Joey gaped. “I...” He looked up at them, panicked, and then leaned down to whisper furiously, “Sir, I’m not sure your son even knew Graham existe—”
“I. Don’t. Have. A. Son,” Amos said coldly. “How old was the omega?”
It was too late though. The damage was done.
Dez stood, Sawyer still in his arms. Sawyer, who was staring open-mouthed between Ash and his father, like he expected one of them to jump at him and yell, “Tricked you!”
As Dez set Sawyer on the ground, he turned to share a look with Gavin, who nodded.
“Well then,” Gavin said, clapping his hands and then rubbing them together. “I think we can all agree that this has been awful in every way, and we should never, ever do it again. You and your marionette can leave our territory, and do please depart with this anti-invitation, which is open ended. The Martingale pack isn’t welcome in Kismet. Ever. Any of you.”
Amos stood so fast he smacked Joey in the chin with his shoulder. Even a decade later, Ash had to quell the urge to reach for the man, ask him if he was okay.
Offer to kiss it better.
Joey held his jaw and didn’t meet anyone’s gaze.
“Good,” Amos announced. “Then when you find our omega, you’ll send him home. He’s a member of the Martingale pack, and he belongs to us.”
“People aren’t something you can own,” Dez answered. “And Gavin told you to leave. Did you need help out? Because I’d be happy to kick your ass to the curb.”
Amos Martingale swept past them, chin high, without once having glanced at his own son. Joey ducked his head apologetically at all of them, following swiftly in his footsteps.
It seemed that little had changed in the Martingale pack in the near decade since Ash had left.
But dammit, Ash was no pedophile, and he wanted to know what the hell his father had meant about an inappropriate relationship with a little kid. Ash would never, could never, and he didn’t take that kind of accusation lightly, even from such an unreliable source.
He turned to his packmates as soon as his father was out of earshot. “I have no idea what he was talking about you guys. I don’t—I would never—”

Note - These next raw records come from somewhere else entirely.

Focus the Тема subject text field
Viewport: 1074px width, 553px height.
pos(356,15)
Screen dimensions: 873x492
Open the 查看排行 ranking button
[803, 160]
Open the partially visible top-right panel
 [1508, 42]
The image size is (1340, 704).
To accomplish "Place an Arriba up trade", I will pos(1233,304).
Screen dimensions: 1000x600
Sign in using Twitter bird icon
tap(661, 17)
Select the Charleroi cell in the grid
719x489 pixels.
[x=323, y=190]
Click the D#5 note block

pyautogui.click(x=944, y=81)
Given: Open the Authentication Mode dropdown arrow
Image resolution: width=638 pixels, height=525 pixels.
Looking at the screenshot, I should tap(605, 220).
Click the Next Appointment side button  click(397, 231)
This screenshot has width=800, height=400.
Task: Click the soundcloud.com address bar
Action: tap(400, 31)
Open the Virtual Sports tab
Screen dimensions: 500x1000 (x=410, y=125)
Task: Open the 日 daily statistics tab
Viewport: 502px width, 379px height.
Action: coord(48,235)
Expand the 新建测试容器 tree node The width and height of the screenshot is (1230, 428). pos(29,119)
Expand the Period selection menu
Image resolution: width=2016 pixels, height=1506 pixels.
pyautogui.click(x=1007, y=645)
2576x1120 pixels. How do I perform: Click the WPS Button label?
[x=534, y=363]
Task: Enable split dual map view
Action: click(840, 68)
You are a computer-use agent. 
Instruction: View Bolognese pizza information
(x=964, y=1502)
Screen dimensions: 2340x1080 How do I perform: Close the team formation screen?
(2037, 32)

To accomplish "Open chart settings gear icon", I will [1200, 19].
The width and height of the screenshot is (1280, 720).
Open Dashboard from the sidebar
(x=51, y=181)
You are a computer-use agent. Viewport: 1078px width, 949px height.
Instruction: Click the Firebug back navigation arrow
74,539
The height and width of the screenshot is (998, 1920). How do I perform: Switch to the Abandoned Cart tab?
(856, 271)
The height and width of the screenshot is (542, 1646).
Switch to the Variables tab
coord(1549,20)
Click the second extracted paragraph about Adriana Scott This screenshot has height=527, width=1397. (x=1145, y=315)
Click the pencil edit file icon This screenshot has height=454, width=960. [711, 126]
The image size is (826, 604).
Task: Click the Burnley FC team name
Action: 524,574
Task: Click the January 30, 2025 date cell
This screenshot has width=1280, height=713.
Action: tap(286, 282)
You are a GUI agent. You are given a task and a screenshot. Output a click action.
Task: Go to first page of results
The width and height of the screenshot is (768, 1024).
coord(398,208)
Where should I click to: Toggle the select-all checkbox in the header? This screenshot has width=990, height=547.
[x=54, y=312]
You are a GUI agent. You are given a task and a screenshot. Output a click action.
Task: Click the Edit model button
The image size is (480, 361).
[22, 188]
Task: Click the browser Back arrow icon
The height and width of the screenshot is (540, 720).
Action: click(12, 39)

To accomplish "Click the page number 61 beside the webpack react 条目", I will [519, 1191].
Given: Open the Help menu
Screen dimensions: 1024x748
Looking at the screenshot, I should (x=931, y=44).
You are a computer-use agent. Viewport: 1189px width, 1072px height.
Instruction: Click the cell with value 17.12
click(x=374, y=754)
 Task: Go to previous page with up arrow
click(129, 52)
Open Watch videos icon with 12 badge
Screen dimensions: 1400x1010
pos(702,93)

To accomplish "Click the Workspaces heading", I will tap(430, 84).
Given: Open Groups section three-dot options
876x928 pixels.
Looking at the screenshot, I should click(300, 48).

“Ash,” Sawyer said, rushing over to hug him tight. “Ash, sweetie, we know that. We would never believe a thing like that. Never. We’re just all sorry that piece of shit is apparently your father.”
Ash cringed and nodded, staring at the floor, because what could he say?
That piece of shit was his father. That beta enforcer who cared more about the pack’s archaic rules than about his own son’s happiness. That man whose wife had died in an accident while he was away on pack business, and he hadn’t even come home early. Who had caught fourteen-year-old Ash crying over a picture of that dead wife and torn it up, because “future alphas don’t cry.”
“How the hell did you come from that?” Dez asked, confused and clearly annoyed by it.
Ash shrugged at them all. “I don’t know.”
3
What Doesn’t Kill You
The alpha had lied.
That was what Graham had spent the last five days thinking about, over and over. As he’d packed a bag of his favorite clothes and those few things he couldn’t live without. As he and Hannah had snuck off of enclave property. As they had spent the little money Hannah had left on bus tickets to Denver.
He’d opened with the suggestion that Hannah should go find Asher, but it had been immediately obvious that wasn’t going to work. She’d sobbed and shaken her head, and frankly, acted out of character for Hannah. Graham had seen it before. Sometimes new mothers took a long time to come back from the emotional upheaval of having a baby.
That meant it was up to Graham to take care of them all.
And the alpha had lied.
Hannah had never gotten along with other members of the enclave because of her blunt honesty. People thought it was unbecoming, especially on an omega. Omegas were supposed to be obsequious and tell their superiors just what they wanted to hear. Hannah was honest and completely unapologetic about it.
But the alpha told everyone Hannah had been sent away from the enclave for consorting with humans. Hannah told Graham that she had run away to be with her human boyfriend. There was no way to pretend those things were the same, or that Hannah had misunderstood, so the only possible answer was that the alpha had lied.
That had turned Graham’s world on its axis a little. If the alpha had lied about one thing, what else had he lied about? Could anything he’d ever said be trusted?